At BOGI, tuna is prepared, packaged, and shipped for export—all while being electronically traced.
“Thanks to the traceability technologies funded and developed by USAID Oceans, we have experienced benefits at both Anova’s and supply chain levels. We are now able to create timely reports that comply with importing regulations, we meet increasing customer demands for product traceability and can create accurate inventory reports that enhance our business,” commented Blane Olson, Managing Director of Anova Technical Services, LLC.
Anova recommends that businesses interested in implementing traceability systems follow a few key planning steps to ensure their success and realize similar business benefits. First, clearly define the scope of traceability system needs by identifying its purposes, relevant stakeholders, information and data to be captured, and required capabilities. Allow for flexibility in the system so it may be customized for use in different processing plants. With this information, start small by conducting pilots at a small scale to assess and evaluate system capabilities. Leverage your networks to build strong relationships and work closely with suppliers, provide trainings to staff and relevant suppliers, and always communicate frequently with customers on current traceability practices and commitments.
USAID Oceans continues to pilot traceability technologies with members of both the public and private sector across the Asia-Pacific region, sharing partner experiences with others interested in making the leap to full-scale traceability. In addition to traceability’s numerous business benefits, the adoption of traceability tools and systems supports marine biodiversity conservation through enhanced fisheries management, as well as the potential to create more fair and equitable supply chains for those that work in them. Learn more at www.seafdec-oceanspartnership.org.
The USAID Oceans and Fisheries Partnership (USAID Oceans) is a five-year, regional program working throughout the Asia-Pacific region to bridge the public and private sectors to develop fully transparent seafood traceability systems that combat illegal, unreported and unregulated (IUU) fishing, promote sustainable fisheries and conserve marine biodiversity. The program has partnered with a range of supply chain actors for fully traceable tuna products that bring benefits to actors in the region, as well as back to markets and consumers in the United States.

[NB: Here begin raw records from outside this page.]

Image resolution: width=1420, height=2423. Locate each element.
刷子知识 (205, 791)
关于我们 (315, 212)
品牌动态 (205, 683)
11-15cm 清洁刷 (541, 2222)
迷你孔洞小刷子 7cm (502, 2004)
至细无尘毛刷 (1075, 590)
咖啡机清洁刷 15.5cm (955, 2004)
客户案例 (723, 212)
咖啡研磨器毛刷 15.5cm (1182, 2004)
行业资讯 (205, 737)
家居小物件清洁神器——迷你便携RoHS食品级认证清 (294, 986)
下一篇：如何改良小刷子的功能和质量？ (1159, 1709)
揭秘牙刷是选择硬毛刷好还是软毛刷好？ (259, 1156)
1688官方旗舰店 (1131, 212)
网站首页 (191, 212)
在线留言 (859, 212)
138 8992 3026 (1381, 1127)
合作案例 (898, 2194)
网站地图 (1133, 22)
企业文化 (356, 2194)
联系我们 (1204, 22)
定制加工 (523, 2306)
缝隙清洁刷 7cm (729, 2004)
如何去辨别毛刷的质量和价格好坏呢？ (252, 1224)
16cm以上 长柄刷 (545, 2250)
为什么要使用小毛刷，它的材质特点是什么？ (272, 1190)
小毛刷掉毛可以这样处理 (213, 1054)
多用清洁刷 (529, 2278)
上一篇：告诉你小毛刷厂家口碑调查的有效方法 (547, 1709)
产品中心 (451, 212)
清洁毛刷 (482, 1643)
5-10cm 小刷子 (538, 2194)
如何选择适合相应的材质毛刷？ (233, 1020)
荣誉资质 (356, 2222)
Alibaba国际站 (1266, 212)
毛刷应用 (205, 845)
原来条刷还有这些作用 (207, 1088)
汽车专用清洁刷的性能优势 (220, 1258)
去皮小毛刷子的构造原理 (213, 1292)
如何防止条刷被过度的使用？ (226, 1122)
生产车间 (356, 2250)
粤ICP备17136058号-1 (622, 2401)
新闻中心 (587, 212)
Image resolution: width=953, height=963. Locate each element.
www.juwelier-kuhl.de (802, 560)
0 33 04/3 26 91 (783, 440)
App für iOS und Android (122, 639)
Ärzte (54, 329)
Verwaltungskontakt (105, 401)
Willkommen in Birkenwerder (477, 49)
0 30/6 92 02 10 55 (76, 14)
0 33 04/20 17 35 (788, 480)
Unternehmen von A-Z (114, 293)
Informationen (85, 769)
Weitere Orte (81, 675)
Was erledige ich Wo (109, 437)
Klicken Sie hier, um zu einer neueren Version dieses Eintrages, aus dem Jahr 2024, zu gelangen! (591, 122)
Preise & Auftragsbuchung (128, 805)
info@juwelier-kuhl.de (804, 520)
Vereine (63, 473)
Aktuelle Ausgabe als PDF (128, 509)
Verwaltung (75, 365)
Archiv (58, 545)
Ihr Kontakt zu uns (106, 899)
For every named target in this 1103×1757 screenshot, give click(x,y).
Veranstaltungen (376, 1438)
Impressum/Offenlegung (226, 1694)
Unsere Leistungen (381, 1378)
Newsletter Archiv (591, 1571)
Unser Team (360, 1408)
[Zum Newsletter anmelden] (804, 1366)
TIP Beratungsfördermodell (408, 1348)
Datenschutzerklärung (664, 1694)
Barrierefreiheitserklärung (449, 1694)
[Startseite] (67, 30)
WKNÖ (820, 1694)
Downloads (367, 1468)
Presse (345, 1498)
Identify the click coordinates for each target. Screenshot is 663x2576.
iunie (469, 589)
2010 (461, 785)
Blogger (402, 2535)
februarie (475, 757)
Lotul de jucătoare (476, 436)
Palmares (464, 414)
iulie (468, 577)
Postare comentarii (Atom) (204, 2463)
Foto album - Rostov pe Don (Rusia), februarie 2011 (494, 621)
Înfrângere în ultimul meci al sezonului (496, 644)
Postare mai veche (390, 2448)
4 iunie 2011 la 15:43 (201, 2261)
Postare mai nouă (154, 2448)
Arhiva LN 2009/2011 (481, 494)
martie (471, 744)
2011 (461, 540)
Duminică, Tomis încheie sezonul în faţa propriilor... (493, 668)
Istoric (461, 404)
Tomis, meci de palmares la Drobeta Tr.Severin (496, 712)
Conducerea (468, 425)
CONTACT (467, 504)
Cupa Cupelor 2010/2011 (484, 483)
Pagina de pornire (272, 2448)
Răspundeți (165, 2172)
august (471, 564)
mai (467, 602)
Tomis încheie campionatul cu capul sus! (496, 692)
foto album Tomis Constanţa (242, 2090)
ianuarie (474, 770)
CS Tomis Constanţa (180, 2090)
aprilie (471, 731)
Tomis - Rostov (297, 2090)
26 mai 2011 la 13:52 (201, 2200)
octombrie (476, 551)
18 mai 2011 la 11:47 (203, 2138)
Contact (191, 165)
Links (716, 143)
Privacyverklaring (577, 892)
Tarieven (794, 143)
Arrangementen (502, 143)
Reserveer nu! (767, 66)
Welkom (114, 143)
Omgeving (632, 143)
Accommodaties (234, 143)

Anova is a top, sushi-quality tuna company in North America that leads the industry in the global sourcing of wild caught and sustainably harvested tuna. Annually, Anova imports over 12 million pounds of frozen tuna products to the United States for sale by retailers, including the country’s second largest food service company. Anova sources its seafood from several countries in the Western and Central Pacific Ocean, with 40 percent harvested from the rich waters of Indonesia. Anova has a core commitment to social and environmental responsibility and works to deliver sustainable seafood to ensure a healthy supply of fish for future generations.